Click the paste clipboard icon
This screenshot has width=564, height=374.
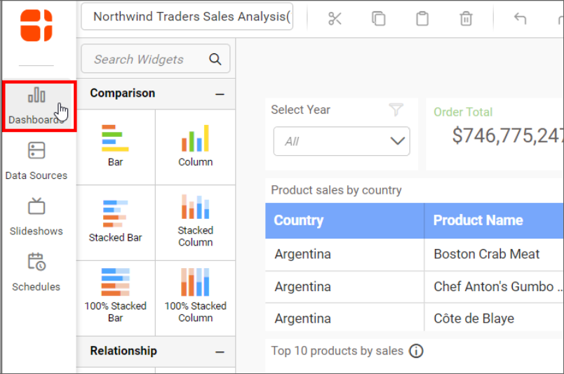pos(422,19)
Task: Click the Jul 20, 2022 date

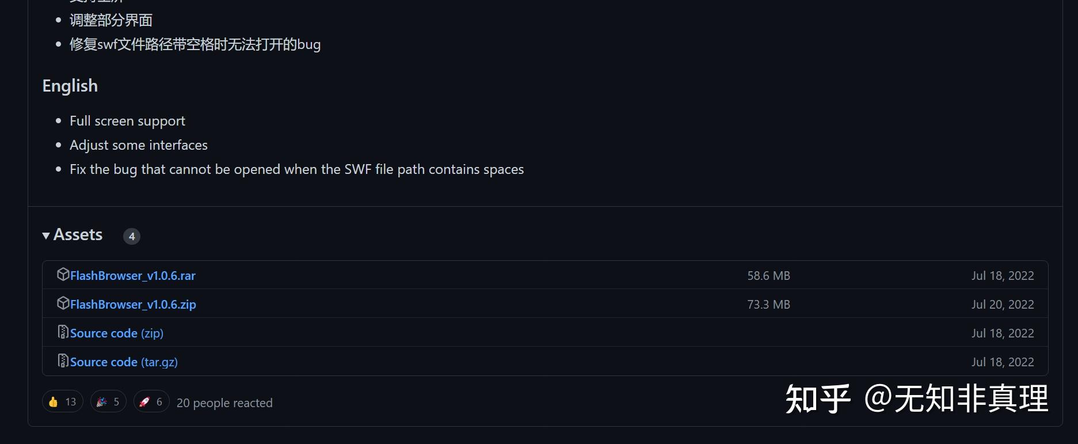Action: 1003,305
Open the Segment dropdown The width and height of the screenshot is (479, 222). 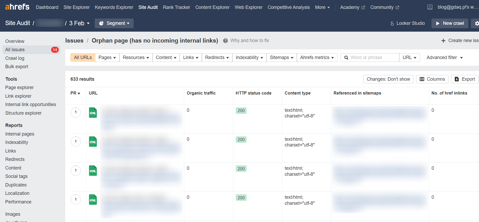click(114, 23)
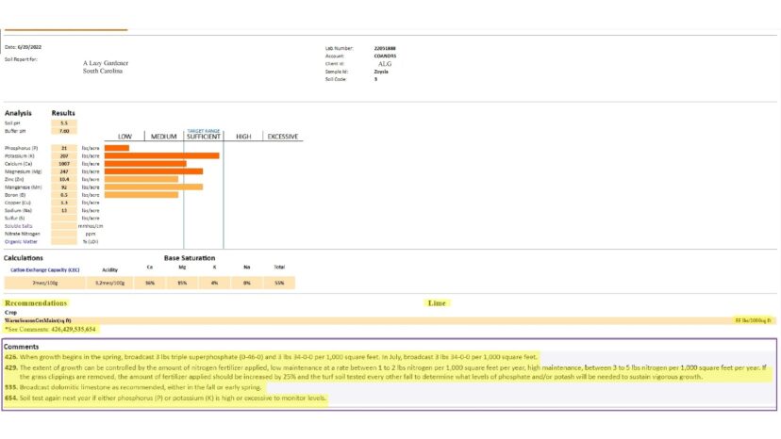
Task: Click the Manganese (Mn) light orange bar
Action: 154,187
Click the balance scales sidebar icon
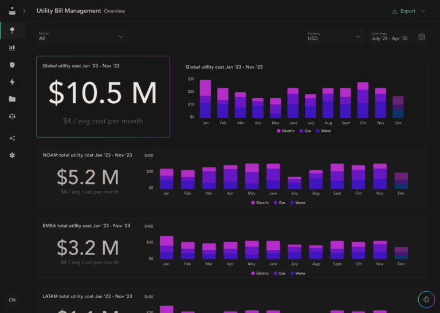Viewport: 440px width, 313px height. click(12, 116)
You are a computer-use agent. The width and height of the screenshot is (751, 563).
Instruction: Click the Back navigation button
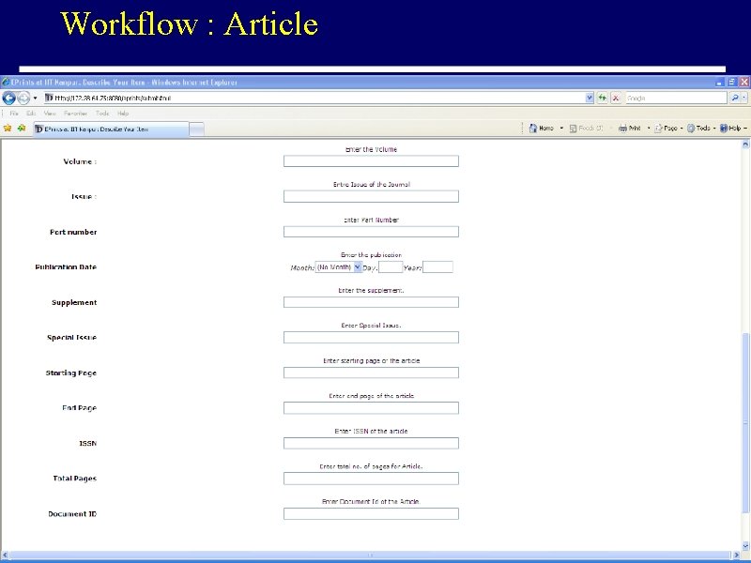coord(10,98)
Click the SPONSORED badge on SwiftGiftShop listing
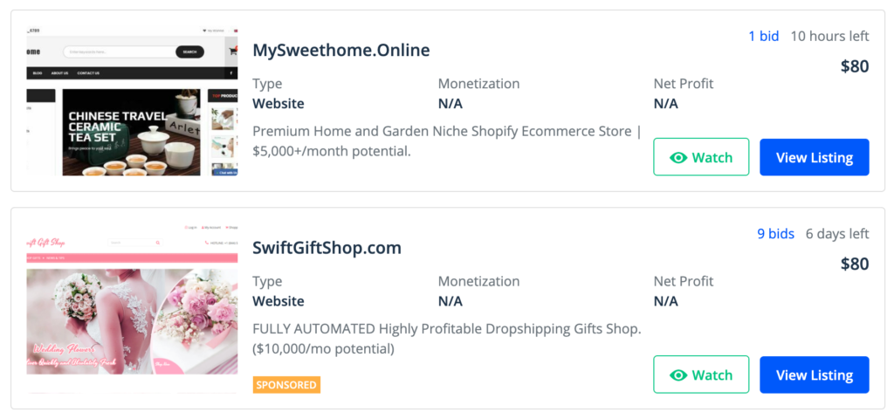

────────────────

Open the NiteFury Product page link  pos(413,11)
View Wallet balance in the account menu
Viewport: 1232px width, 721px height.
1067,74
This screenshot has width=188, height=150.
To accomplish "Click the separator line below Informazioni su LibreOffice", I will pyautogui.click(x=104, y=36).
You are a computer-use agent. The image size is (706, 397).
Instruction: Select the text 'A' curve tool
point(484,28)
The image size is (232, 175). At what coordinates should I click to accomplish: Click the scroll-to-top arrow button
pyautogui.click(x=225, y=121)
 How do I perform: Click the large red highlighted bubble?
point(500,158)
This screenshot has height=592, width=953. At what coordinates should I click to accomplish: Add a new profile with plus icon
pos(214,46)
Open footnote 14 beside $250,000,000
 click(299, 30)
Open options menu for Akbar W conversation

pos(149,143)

────────────────

## [What the exercise asks]
Print, exactly, each line above from the one with "Click the balance scales sidebar icon" to the one with "Click the SPONSORED", end lines included. Leave pictures out of it.

## [Exercise response]
Click the balance scales sidebar icon
Viewport: 440px width, 313px height. click(12, 116)
You are a computer-use agent. The width and height of the screenshot is (751, 563).
Instruction: Click the Back navigation button
coord(10,98)
Click the SPONSORED badge on SwiftGiftShop listing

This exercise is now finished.